Gli accertamenti ad oggi hanno consentito di rilevare come, malgrado numerosi solleciti operati dalla R.A.S., la fornitura dei D.P.I. non fosse assistita da tutte le relative prescritte certificazioni tecniche di accompagnamento e, come in alcuni casi, a corredo della merce di fabbricazione cinese fossero state utilizzate certificazioni senza validità legale. In alcuni casi, sono state commercializzati dispositivi nonostante il diniego dell’I.N.A.I.L., in quanto ritenuti non conformi e non rispondenti alle norme comunitarie e nazionali vigenti.

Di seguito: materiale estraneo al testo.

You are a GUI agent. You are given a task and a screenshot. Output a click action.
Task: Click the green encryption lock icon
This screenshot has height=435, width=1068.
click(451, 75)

L’imprenditore, inoltre, ha dichiarato di aver interessato l’Istituto Superiore di Sanità e di aver ottenuto dallo stesso una valutazione positiva sulla procedura adottata in ordine alla distribuzione e commercializzazione delle mascherine proposte alla Protezione Civile Sarda, ma dalle verifiche i militari hanno accertato che ciò non corrisponde a verità.